TESTO DA LEGGERE
::::::::::

Vescovo di Mira per ispirazione divina
Non sappiamo in quale anno S. Nicola fosse eletto vescovo di Mira, tuttavia questa elezione fa pensare che intorno al 290 Nicola si trasferisse a Mira. Alcuni agiografi recenti, aiutandosi con i dati della vita del monaco Nicola, raccontano come fu ordinato diacono e sacerdote e come si partì per Mira ove arcivescovo era un suo zio. E’ stato rilevato anche il suo desiderio di andare in una città ove non fosse conosciuto, come invece lo era a Patara dopo che il padre delle tre fanciulle aveva svelato il segreto della dote alle sue figlie. Ma in un caso come nell'altro i conti non tornano. Nel primo infatti siamo del tutto fuori strada, nel secondo siamo di fronte ad una supposizione senza la minima prova. Per cui non resta altro che accontentarsi del dato dello spostamento di Nicola da Patara a Mira. Tenendo conto poi del tempo che ci volle ai Miresi per imparare a conoscerlo e ad apprezzarlo possiamo immaginare tale spostamento avvenuto tra il 290 e il 295 e l'elezione episcopale intorno al 305, forse durante la persecuzione di Diocleziano.
Prima di fare altre riflessioni è opportuno riportare il racconto di Michele Archimandrita, che nella sostanza è ripetuto dagli agiografi posteriori:
Dopo che colui che era stato vescovo della chiesa di Mira, ritirandosi dalle preoccupazioni terrene, emigrò al Signore ed ottenne il giusto premio delle sue fatiche, tra i vescovi delle città vicine nacque una certa emulazione divinamente immessa. Lo stesso avveniva nell'ambito del clero fra i più degni di quella chiesa, per cercare un uomo degno agli occhi di Dio, che potesse succedere al defunto sulla cattedra e che in tutte le sue azioni non fosse inferiore a lui in santità. Uno di questi, divinamente ispirato, suggerì che dai vescovi dei dintorni si elevasse una preghiera, come del resto richiedeva la disciplina ecclesiastica. Il Signore, che soddisfa la volontà di coloro che lo temono e ascolta le loro suppliche, rivelò ad uno di loro chi fosse meravigliosamente destinato ad ottenere quell'episcopato. A costui così disse: «Recati con altri alla casa di Dio di notte; appostati nell'atrio e il primo che entrerà prendilo e fallo ordinare vescovo. Il suo nome è Nicola».
Colui che da Dio aveva udito quella mirabile voce andò a comunicarla agli altri vescovi e al popolo che si trovavano all’interno della chiesa ad innalzare continue preghiere a Dio. Quindi, obbedendo all'annuncio divino si andò a mettere presso l'uscita. Alle prime ore del mattino il grande Nicola venne mandato da Dio e fu il primo a varcare la soglia della chiesa. Prendendolo il vescovo gli chiese: «Figlio, come ti chiami?». Ed egli con voce semplice e mite rispose: «Signore, io sono il peccatore Nicola, servo di vostra eccellenza». Udito ciò e confuso per l'umiltà di quell'uomo giusto, il vescovo disse: «Figlio, vieni con me, devo spiegarti una cosa». E lo presentò agli altri vescovi coi quali aveva innalzato preghiere a Dio. Quelli, avendo fissato attentamente il santo uomo, glorificando l’onnipotente Iddio, lo condussero al centro della chiesa. Rivolgendosi alla folla di fedeli ivi convenuta e indicando l'uomo eletto da Dio, dissero: «Questi, o figli e fratelli, è colui che il Signore ha previsto e predestinato a ricoprire l'ufficio di vescovo in presenza di tutti noi e della vostra santissima chiesa».

::::::::::

DATI DELL'ESERCIZIO

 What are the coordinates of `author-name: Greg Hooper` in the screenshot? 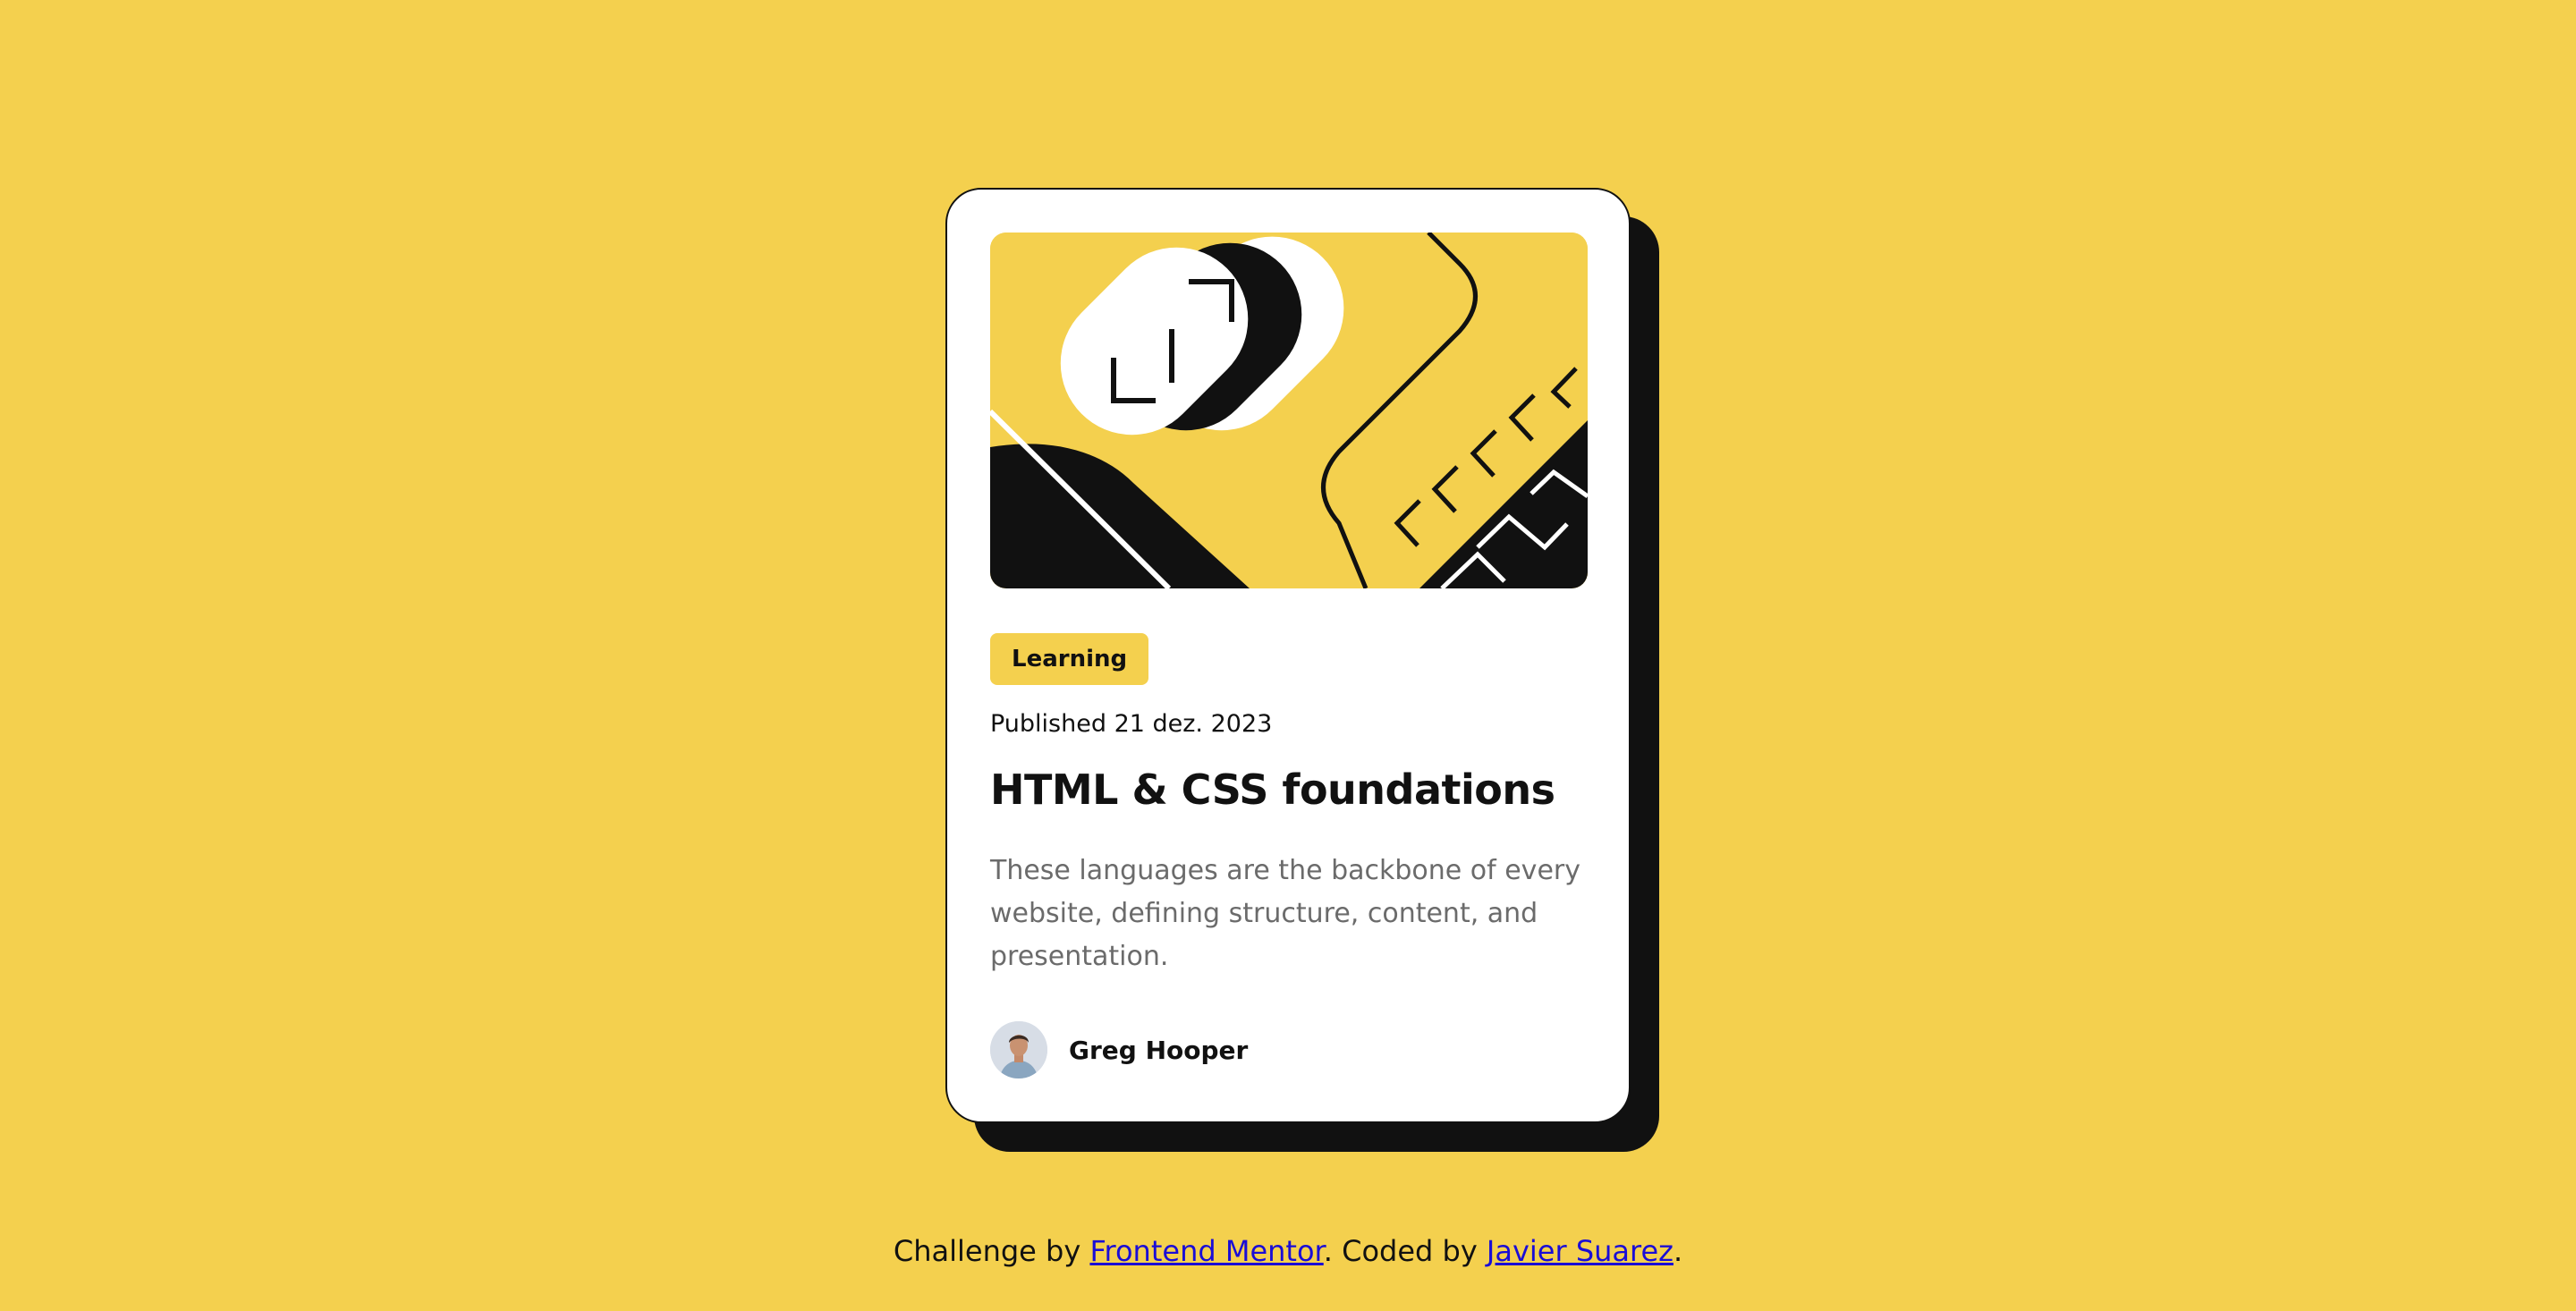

::::::::::

COMPITO A
Nel testo sull'elezione di san Nicola a vescovo di Mira, elenca tutte le battute di discorso diretto racchiuse tra virgolette basse.
COMPITO B
Scrivi il seguito del testo sull'elezione di san Nicola a vescovo di Mira, ripartendo subito dopo la sua ultima frase.

SOLUZIONE A
1. «Recati con altri alla casa di Dio di notte; appostati nell'atrio e il primo che entrerà prendilo e fallo ordinare vescovo. Il suo nome è Nicola»
2. «Figlio, come ti chiami?»
3. «Signore, io sono il peccatore Nicola, servo di vostra eccellenza»
4. «Figlio, vieni con me, devo spiegarti una cosa»
5. «Questi, o figli e fratelli, è colui che il Signore ha previsto e predestinato a ricoprire l'ufficio di vescovo in presenza di tutti noi e della vostra santissima chiesa»

SOLUZIONE B
Essendosi riuniti i cittadini della metropoli di Mira ed avendo ascoltato e creduto a quanto era stato detto dai vescovi amati da Dio, accolsero con gioia quanto riguardava il santo, anzi vi apportarono pure la loro testimonianza.
Così, colui che portava il nome di Nicola fu innalzato alla cattedra episcopale. Ed egli divenne ottimo pastore di quelle pecorelle ragionevoli di Cristo, dando per primo l'esempio. Il suo nome divenne così noto a tutti, e ispirato da Dio divenne la guida per coloro che richiedevano un degno interprete dello Spirito, e anche tra i sacri ministri annunciava in modo rigorosamente ortodosso il Vangelo della grazia. Era destinato dunque ad insegnare e ad adorare Dio Padre, il suo Verbo e Figlio unigenito il signore nostro Gesù, secondo la dottrina tramandata dagli apostoli, come pure l'eguale in potenza suo Spirito, complemento della consustanziale Trinità. Questo Dio si rivela in tre Persone individue dalla stessa gloria, che non vanno confuse a causa dell'identità della natura, quasi che i tre attributi fossero da ricondursi ad una sola Persona, come vorrebbe lo stolto Sabellio; né a causa delle tre ipostasi divine si deve concludere a favore di tre nature separate e di diverso genere, come vorrebbe l'esecrabile Ario. Così sentiva ed insegnava Nicola.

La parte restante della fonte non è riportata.